Well, of late my own routine has not been dissimilar! On a recent patrol round the calf sheds I happened upon something organic and I confess I was at something of a loss as to exactly what to do with it for the best, roll in it, or eat it. So, the other morning on an early patrol, I decided to get my shoulder in it and then rush back to the cottage to see The Owner who was munching absent mindedly on his toast. He immediately went a funny colour and ran out leaving his toast on the carpet. Not one to leave an opportunity like that unused I cleaned it up for him. He called me outside and set about me with the hosepipe, so I went to the studio with a full belly and a clean coat. A not unpleasant experience I thought. So every morning since, after my breakfast, I have made a quick patrol up to the calf sheds for a quick roll, back to the cottage to show The Owner, he predictably goes a funny colour and runs out. Two slices of toast? Rude not to! Then he lurks outside with the hosepipe, so I have my "Shower". Not sure what to do when I have used up all the organic matter in the calf sheds. May have to widen my patrol and find a reserve supply.

The Rook

Mornings for The Owner and me are a quite predictable transition from slumber to the outside world and work and other important stuff, apart from when I throw the odd curveball in; because I can.
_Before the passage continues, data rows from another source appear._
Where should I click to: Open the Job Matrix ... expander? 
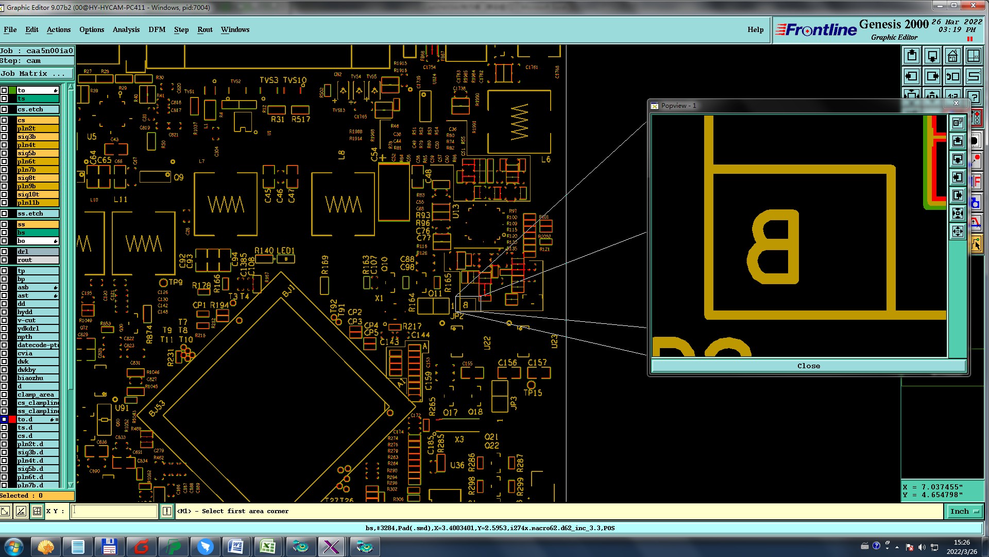click(x=36, y=73)
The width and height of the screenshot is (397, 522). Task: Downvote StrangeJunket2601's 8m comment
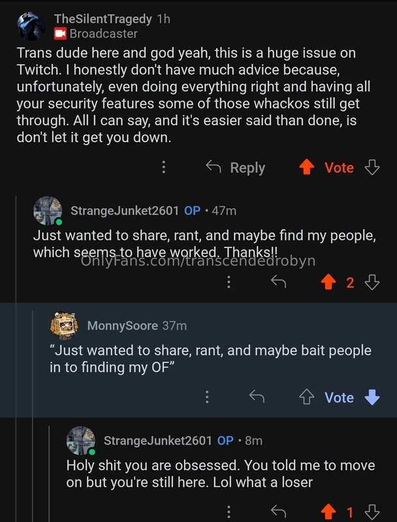click(x=372, y=512)
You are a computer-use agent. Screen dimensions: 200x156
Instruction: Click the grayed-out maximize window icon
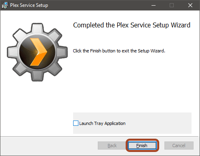pos(172,5)
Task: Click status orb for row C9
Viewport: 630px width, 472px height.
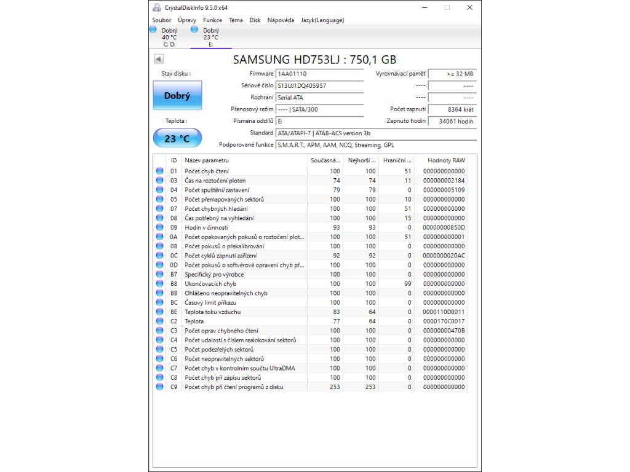Action: click(160, 387)
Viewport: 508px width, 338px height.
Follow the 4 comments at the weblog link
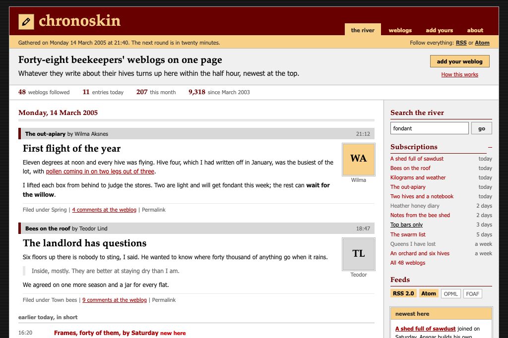click(x=104, y=210)
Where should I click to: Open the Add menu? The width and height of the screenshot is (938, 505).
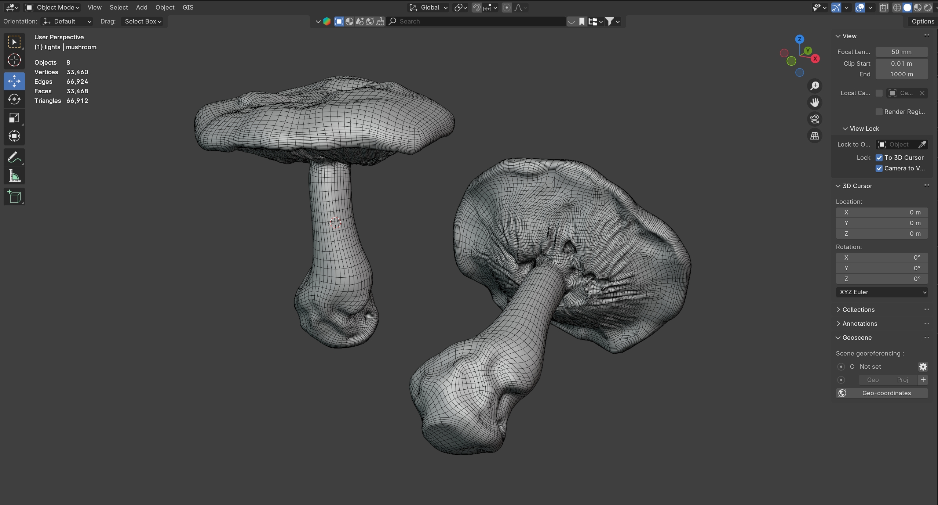[x=141, y=7]
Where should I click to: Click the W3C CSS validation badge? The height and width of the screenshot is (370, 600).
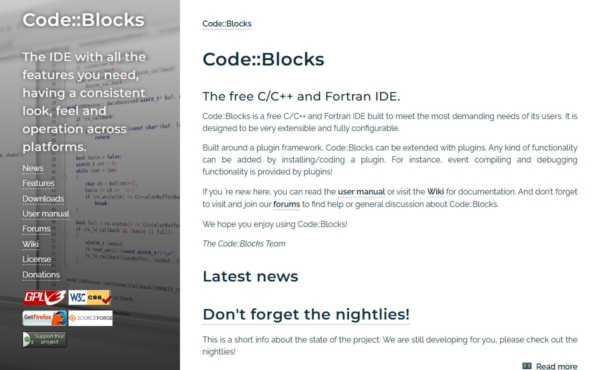click(90, 298)
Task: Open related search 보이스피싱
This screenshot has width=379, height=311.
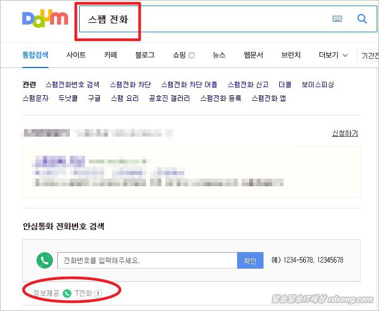Action: pyautogui.click(x=318, y=84)
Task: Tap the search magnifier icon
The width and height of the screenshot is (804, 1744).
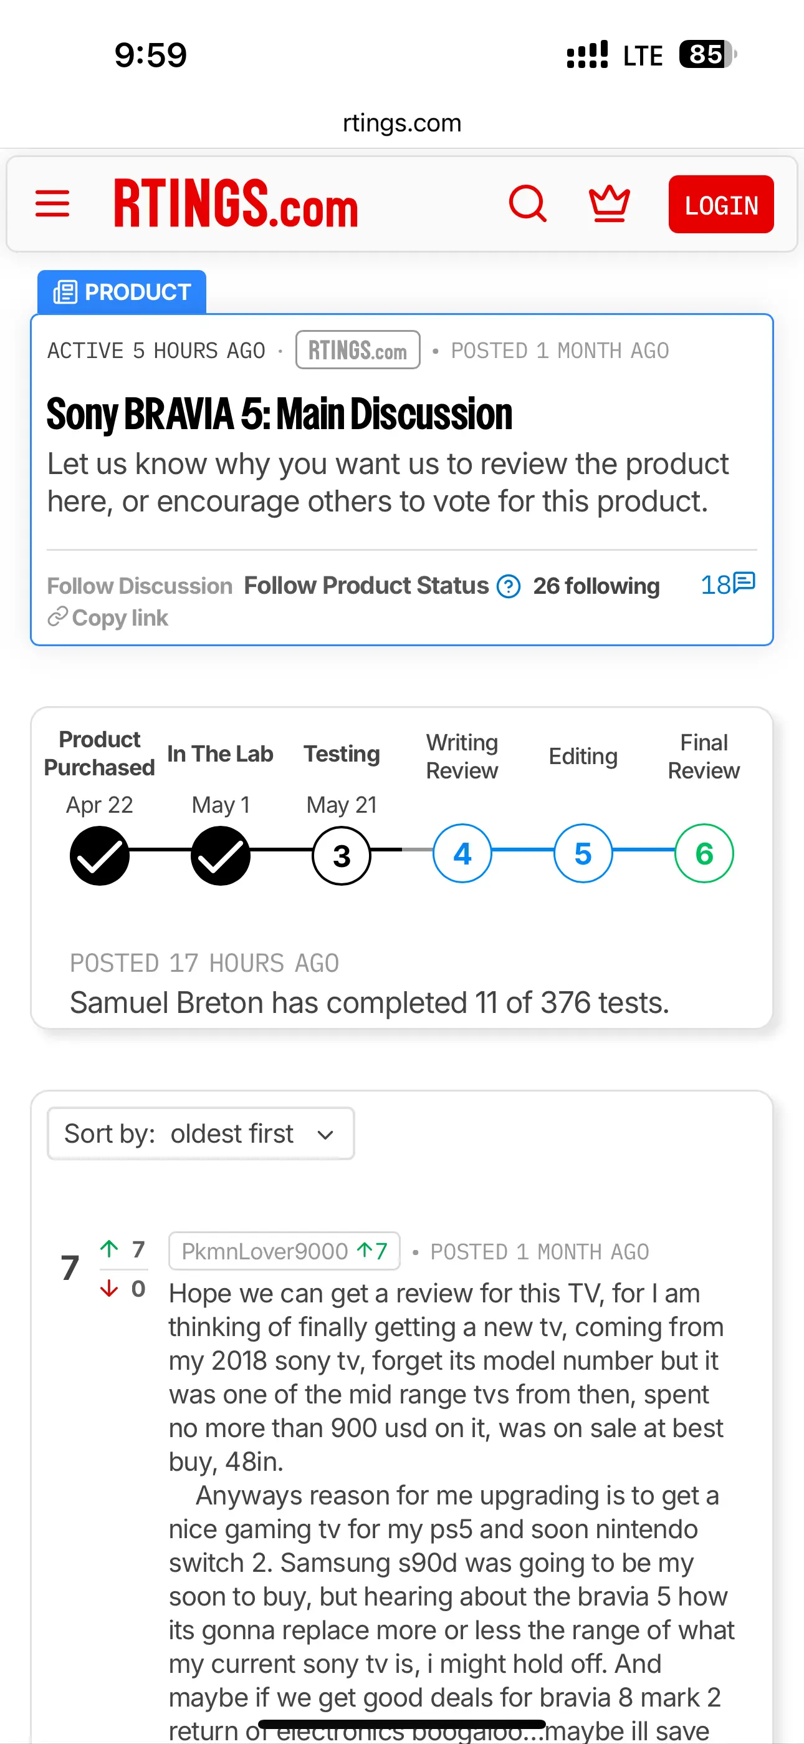Action: (x=528, y=204)
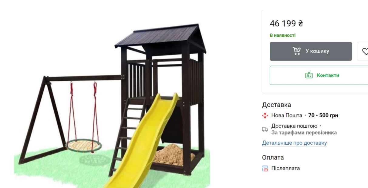The height and width of the screenshot is (188, 368).
Task: Select the «Післяплата» payment text
Action: (285, 168)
Ordinarily it goes much along the line of The Owner coming grumbling down the stairs and putting the kettle and his toast on, letting me out, feeding me and then taking his tea and toast into the living room to watch the breakfast news whilst I go out for my early morning patrol. When I get back he is sat there either snoozing or watching something which has caught his attention and I settle down on the carpet for a snooze myself, until he is ready for his shower and then on to work. Today it had followed much the same routine until I heard a rook land on the chimney and his mild squawks came wafting down the chimney. I did no more than raise an eyebrow and then carry on snoozing when suddenly the stupid bird lost its balance and fell down the chimney! We then had The Owner rushing around the living room chasing a rook who was very intent on not being helped and had a lot to say on the matter. There was soot and feathers flying everywhere, as well as most of The Owner's ornaments, photos and books! Eventually The Owner managed to herd the rook out through the front door in a move that would have been worthy of One Man & His Dog, only without the whistles and the "Come by's!" After Rook's repatriation to the great outdoors The Owner returned and stood beside me, a little more awake than he was only moments before, and surveyed the carnage in the living room. It gave me a certain sense of pleasure to think that this was one big "Ooops!" moment that I was in no way responsible for, even in The Owners somewhat distorted version of reality!